──────── Working data

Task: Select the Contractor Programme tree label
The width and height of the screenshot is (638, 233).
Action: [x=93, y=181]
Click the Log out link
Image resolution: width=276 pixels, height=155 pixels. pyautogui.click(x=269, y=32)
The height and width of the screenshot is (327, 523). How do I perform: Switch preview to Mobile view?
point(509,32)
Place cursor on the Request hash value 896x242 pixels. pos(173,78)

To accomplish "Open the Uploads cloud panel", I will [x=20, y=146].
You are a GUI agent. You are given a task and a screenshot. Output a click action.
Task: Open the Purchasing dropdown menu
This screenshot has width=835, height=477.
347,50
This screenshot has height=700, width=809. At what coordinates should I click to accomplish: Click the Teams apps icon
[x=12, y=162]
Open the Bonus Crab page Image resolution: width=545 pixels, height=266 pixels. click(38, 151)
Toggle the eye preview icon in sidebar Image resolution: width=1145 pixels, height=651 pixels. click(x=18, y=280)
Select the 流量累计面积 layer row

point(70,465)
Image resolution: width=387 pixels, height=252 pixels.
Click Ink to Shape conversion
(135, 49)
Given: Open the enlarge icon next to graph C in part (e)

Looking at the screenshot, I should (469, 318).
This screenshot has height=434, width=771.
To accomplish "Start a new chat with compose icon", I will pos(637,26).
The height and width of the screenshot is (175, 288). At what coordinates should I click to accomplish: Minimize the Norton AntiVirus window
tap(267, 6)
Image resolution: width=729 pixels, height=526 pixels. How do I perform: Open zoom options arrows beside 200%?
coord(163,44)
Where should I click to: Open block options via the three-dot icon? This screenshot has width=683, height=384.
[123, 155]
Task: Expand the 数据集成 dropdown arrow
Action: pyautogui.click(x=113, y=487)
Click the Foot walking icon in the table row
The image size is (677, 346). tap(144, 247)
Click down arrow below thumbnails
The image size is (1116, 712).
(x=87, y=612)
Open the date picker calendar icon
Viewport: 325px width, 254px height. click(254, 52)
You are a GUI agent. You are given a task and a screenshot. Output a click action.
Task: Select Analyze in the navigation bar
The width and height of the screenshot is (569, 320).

────────────────

What is needed: Down to the last line, restate the records exactly.

Response area:
Task: Select the Contractor Programme tree label
The width and height of the screenshot is (638, 233).
Action: [x=93, y=181]
Click the Log out link
Image resolution: width=276 pixels, height=155 pixels. pyautogui.click(x=269, y=32)
The height and width of the screenshot is (327, 523). How do I perform: Switch preview to Mobile view?
point(509,32)
Place cursor on the Request hash value 896x242 pixels. pos(173,78)

To accomplish "Open the Uploads cloud panel", I will [x=20, y=146].
You are a GUI agent. You are given a task and a screenshot. Output a click action.
Task: Open the Purchasing dropdown menu
This screenshot has width=835, height=477.
347,50
This screenshot has height=700, width=809. At what coordinates should I click to accomplish: Click the Teams apps icon
[x=12, y=162]
Open the Bonus Crab page Image resolution: width=545 pixels, height=266 pixels. click(38, 151)
Toggle the eye preview icon in sidebar Image resolution: width=1145 pixels, height=651 pixels. click(x=18, y=280)
Select the 流量累计面积 layer row

point(70,465)
Image resolution: width=387 pixels, height=252 pixels.
Click Ink to Shape conversion
(135, 49)
Given: Open the enlarge icon next to graph C in part (e)

Looking at the screenshot, I should (469, 318).
This screenshot has height=434, width=771.
To accomplish "Start a new chat with compose icon", I will pos(637,26).
The height and width of the screenshot is (175, 288). At what coordinates should I click to accomplish: Minimize the Norton AntiVirus window
tap(267, 6)
Image resolution: width=729 pixels, height=526 pixels. How do I perform: Open zoom options arrows beside 200%?
coord(163,44)
Where should I click to: Open block options via the three-dot icon? This screenshot has width=683, height=384.
[123, 155]
Task: Expand the 数据集成 dropdown arrow
Action: pyautogui.click(x=113, y=487)
Click the Foot walking icon in the table row
The image size is (677, 346). tap(144, 247)
Click down arrow below thumbnails
The image size is (1116, 712).
(x=87, y=612)
Open the date picker calendar icon
Viewport: 325px width, 254px height. click(254, 52)
You are a GUI agent. You are given a task and a screenshot. Output a click action.
Task: Select Analyze in the navigation bar
The width and height of the screenshot is (569, 320).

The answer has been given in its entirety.